When the Balances Stop Balancing
In the global economy, nothing ever balances itself — it must be balanced. And the tool we use to understand that process is the financial balances identity:
(Private Sector Balance) + (Government Balance) + (Current Account Balance) = 0
This deceptively simple equation reminds us that the financial positions of households, businesses, governments, and the rest of the world are always interlinked — one sector’s deficit must be matched by a surplus elsewhere. But when policies distort trade and capital flows, they don’t eliminate this identity. They just shift the burden of adjustment — often suddenly and painfully — to another part of the system.
We’re now entering such a phase. As we explored in a previous piece (see the bond market and productivity), the global economy is confronting overlapping questions about how — and where — capital will be absorbed. That blog argued that it’s not simply a question of whether savings adjust (they must), but rather what mix of prices, policies, and expectations will force that adjustment — particularly as governments and firms simultaneously reach for the same pool of private capital to fund deficits and an AI-driven capex surge.
These concerns sit at the heart of what this next piece explores. Around the world, governments are pulling financial levers in conflicting directions. The United States is simultaneously contemplating financial transaction taxes, introducing punitive investment measures, and expanding fiscal deficits. Europe is loosening its purse strings in the name of strategic autonomy, while fast-tracking plans for a Savings and Investment Union that would re-anchor more capital within its borders. And China, still deeply mercantilist, is doubling down on export-led growth, capital controls, and state-directed investment — while keeping domestic consumption artificially suppressed.
Overlaying all this is a sharp resurgence in protectionist trade policy, with the United States now imposing tariffs across a wide swathe of imports. These frictions are not just policy noise — they are tearing at the global capital recycling mechanisms that once allowed persistent imbalances to be absorbed without systemic rupture.
As we wrote last time, markets may be pricing in an AI-led productivity renaissance — but if that narrative falters or is undercut by misaligned financial flows, the repricing could be swift and severe. And here’s the real concern: the fragile scaffolding that once allowed the world to function with these imbalances is now being dismantled — leaving a system where capital is needed in one place, unwanted in another, and increasingly blocked from flowing freely.
The United States Closes the Financial Tap
Suppose the US implements a tax on financial transactions or introduces new restrictions on foreign portfolio investment. This would mark a sharp reversal from decades of financial openness, fundamentally challenging the US model of attracting global capital to fund persistent fiscal and current account deficits.
Recent policy proposals, including those under the so-called "Big Beautiful Budget" clause and Section 899 of the Internal Revenue Code, point to a new willingness to weaponize financial channels. Section 899 allows for punitive taxation—so-called "revenge taxes"—on investors from countries deemed to have imposed discriminatory measures against the US. These steps create uncertainty for foreign capital and increase the risk premium on US assets.

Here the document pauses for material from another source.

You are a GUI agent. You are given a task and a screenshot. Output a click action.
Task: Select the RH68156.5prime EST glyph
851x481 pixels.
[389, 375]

If capital inflows shrink, the identity demands that either:
• The current account deficit shrinks (via export gains or import compression),
• The government deficit shrinks (unlikely given current policy), or
• The private sector saves more than it invests.

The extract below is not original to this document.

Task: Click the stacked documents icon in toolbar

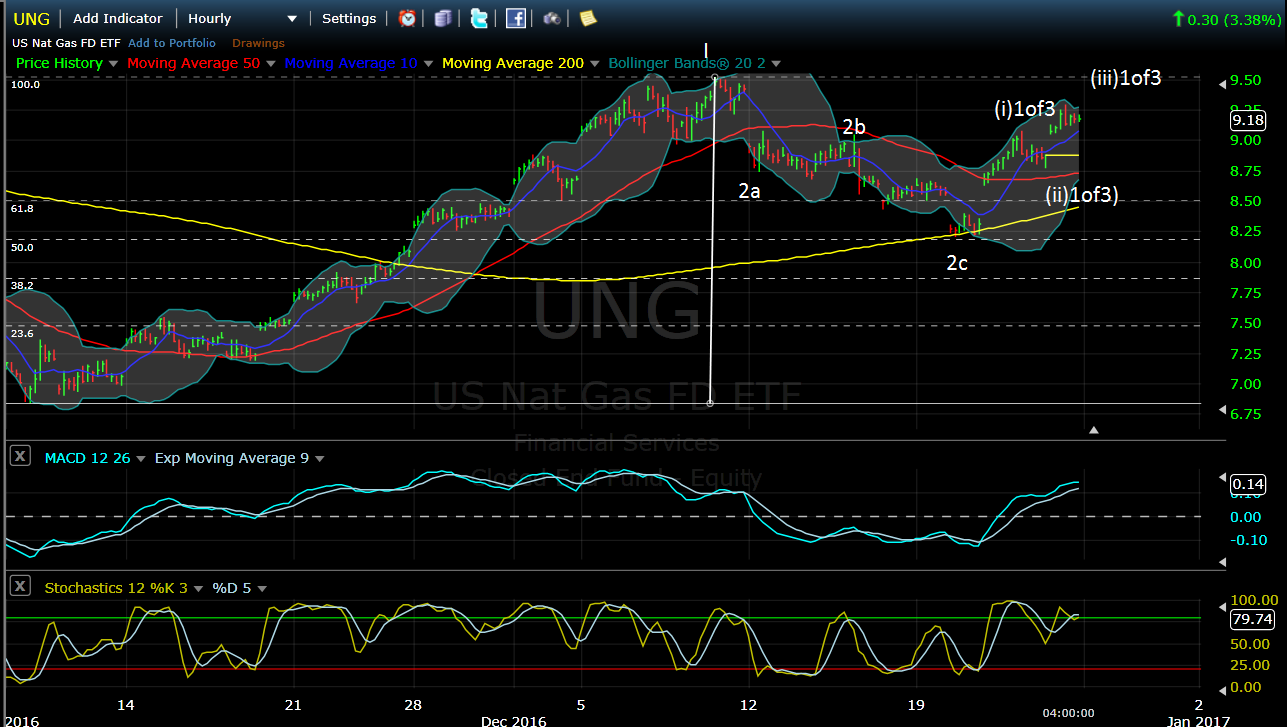Action: (443, 18)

This would strain the US economy. The dollar would likely weaken. Treasuries might lose some of their safe haven appeal, especially if yields rise to compensate for reduced foreign demand. Liquidity premia would widen. The US could no longer rely on the rest of the world to finance its deficits cheaply and reliably.

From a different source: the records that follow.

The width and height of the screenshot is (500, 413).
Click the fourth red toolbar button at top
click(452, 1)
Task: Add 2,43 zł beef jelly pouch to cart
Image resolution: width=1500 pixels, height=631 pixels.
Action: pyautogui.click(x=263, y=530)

US Fiscal Expansion Without Financing
Now consider a parallel development: a renewed US fiscal expansion driven by tax cuts and defence spending. The federal deficit widens further. But with capital inflows potentially constrained, the private sector—households and corporations—must absorb the gap.
This creates a contradiction. Expansionary fiscal policy often tends to reduce household saving (more income, more consumption) and encourages firms to invest. But the financial balances identity demands the opposite: that the private sector save more to offset government dissaving and a flat or shrinking current account.
If private savings don’t rise, interest rates must. The result: pressure on equity and bond markets, and a risk that the US enters a cycle of high borrowing costs just as its productive potential hinges on long-term investment.